The webpage does not allow me to edit my post, they are not anymore in TFDS format, but they are Iterable datasets in pytorch and I am looking for a way to defined distributed sampler for this case. thanks. Here is the definition of my dataloader for more info:
import numpy as np
def cycle(iterable):
while True:
for x in iterable:
yield x
class DEBUG_dataset(Dataset):
def __init__(self,alpha):
self.d = (torch.arange(20) + 1) * alpha
def __len__(self):
return self.d.shape[0]
def __getitem__(self, index):
return self.d[index]
# https://medium.com/speechmatics/how-to-build-a-streaming-dataloader-with-pytorch-a66dd891d9dd
# https://discuss.pytorch.org/t/train-simultaneously-on-two-datasets/649/35
class MultiTaskDataloader(object):
def __init__(self, dataloaders, tau=1.0):
self.dataloaders = dataloaders
Z = sum(pow(v, tau) for v in self.dataloader_sizes.values())
self.tasknames, self.sampling_weights = zip(*((k, pow(v, tau) / Z) for k, v in self.dataloader_sizes.items()))
self.dataiters = {k: cycle(v) for k, v in dataloaders.items()}
@property
def dataloader_sizes(self):
if not hasattr(self, '_dataloader_sizes'):
self._dataloader_sizes = {k: len(v) for k, v in self.dataloaders.items()}
return self._dataloader_sizes
def __len__(self):
return sum(v for k, v in self.dataloader_sizes.items())
def __iter__(self):
outputs = {}
for i in range(len(self)):
taskname = np.random.choice(self.tasknames, p=self.sampling_weights)

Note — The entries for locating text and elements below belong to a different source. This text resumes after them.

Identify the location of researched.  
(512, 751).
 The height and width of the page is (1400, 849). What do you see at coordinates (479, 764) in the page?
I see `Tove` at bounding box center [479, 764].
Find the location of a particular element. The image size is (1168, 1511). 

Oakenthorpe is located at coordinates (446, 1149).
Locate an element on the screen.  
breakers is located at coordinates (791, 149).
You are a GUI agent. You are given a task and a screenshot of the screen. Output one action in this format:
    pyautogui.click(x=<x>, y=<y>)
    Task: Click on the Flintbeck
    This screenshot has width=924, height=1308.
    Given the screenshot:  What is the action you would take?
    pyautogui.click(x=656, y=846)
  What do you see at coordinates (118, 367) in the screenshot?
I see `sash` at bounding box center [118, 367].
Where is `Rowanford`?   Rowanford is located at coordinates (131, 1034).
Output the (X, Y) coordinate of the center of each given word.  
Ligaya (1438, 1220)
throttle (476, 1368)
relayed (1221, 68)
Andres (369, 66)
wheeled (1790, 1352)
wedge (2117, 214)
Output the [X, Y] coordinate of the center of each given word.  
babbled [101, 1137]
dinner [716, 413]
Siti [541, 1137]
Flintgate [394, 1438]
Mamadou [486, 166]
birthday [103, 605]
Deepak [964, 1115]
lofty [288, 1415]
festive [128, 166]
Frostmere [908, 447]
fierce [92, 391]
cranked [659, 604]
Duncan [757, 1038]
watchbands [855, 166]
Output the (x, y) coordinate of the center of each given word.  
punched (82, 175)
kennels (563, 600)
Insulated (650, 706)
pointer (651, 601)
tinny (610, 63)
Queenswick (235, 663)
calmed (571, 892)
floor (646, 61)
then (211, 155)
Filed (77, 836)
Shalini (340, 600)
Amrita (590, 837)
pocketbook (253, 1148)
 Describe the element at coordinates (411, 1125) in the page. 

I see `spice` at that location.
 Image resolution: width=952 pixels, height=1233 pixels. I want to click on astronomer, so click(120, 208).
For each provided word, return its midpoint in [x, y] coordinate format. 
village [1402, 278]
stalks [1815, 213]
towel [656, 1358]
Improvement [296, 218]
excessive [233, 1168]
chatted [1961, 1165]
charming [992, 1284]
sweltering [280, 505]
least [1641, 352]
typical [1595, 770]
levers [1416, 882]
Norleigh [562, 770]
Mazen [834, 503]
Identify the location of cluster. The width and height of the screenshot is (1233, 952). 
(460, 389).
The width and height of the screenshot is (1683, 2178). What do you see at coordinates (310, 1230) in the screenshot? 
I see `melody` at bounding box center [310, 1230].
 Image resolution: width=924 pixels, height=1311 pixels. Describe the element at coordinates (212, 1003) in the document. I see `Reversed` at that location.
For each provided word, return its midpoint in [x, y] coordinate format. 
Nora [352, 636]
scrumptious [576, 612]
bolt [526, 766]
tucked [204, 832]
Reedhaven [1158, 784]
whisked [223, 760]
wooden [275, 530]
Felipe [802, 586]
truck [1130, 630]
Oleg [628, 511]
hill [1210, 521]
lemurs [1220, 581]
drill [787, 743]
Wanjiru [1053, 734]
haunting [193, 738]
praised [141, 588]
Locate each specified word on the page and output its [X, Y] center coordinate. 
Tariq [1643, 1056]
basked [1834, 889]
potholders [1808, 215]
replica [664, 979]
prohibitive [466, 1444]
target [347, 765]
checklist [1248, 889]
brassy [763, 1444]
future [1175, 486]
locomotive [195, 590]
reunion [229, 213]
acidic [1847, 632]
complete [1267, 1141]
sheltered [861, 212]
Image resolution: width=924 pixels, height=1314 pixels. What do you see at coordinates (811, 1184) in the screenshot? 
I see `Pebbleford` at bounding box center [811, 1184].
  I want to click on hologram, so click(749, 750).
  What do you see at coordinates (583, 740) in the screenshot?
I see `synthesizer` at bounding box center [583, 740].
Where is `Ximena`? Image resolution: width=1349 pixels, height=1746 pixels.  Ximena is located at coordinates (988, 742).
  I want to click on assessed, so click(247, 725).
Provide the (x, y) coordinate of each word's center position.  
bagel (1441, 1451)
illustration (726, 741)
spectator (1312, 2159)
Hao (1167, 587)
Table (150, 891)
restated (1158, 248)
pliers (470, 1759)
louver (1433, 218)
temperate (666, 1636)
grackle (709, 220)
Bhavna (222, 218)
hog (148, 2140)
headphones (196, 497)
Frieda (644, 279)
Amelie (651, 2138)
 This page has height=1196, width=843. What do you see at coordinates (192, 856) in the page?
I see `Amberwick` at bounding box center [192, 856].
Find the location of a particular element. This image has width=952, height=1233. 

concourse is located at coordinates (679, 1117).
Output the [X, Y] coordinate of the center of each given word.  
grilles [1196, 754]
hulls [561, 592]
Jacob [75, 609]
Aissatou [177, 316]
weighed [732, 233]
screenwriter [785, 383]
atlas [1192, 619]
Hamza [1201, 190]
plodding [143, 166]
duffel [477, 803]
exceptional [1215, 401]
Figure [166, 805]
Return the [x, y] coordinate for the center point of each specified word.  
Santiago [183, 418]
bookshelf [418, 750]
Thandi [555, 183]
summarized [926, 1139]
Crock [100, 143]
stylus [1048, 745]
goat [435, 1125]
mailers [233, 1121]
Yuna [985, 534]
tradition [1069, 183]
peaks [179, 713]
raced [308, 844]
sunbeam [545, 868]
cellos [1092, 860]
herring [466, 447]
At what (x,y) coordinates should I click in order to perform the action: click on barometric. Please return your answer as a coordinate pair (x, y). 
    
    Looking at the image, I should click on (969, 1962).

dataiter = self.dataiters[taskname]
outputs["batch"] = next(dataiter)
outputs['task'] = taskname
yield outputs
if __name__=="__main__":
train_dl1 = DataLoader(DEBUG_dataset(10), batch_size = 4, num_workers = 0, shuffle=True)
train_dl2 = DataLoader(DEBUG_dataset(1), batch_size = 4, num_workers = 0, shuffle=True)
dataloader = MultiTaskDataloader({"task": train_dl1, "task2": train_dl1})
for batch in islice(dataloader, 5):
print(batch)
It’s difficult for me to answer precisely because I have no experience with distributed training. It seems to me that you want to do sampling on your dataset. The samplers provided in the library I just mentionned take an IterableDataset as input. They also inherit from IterableDatasets, which means that you can use them instead of an existing IterableDataset.
What exactly are you expecting? What do you need the __iter__ method of the sampler to do exactly?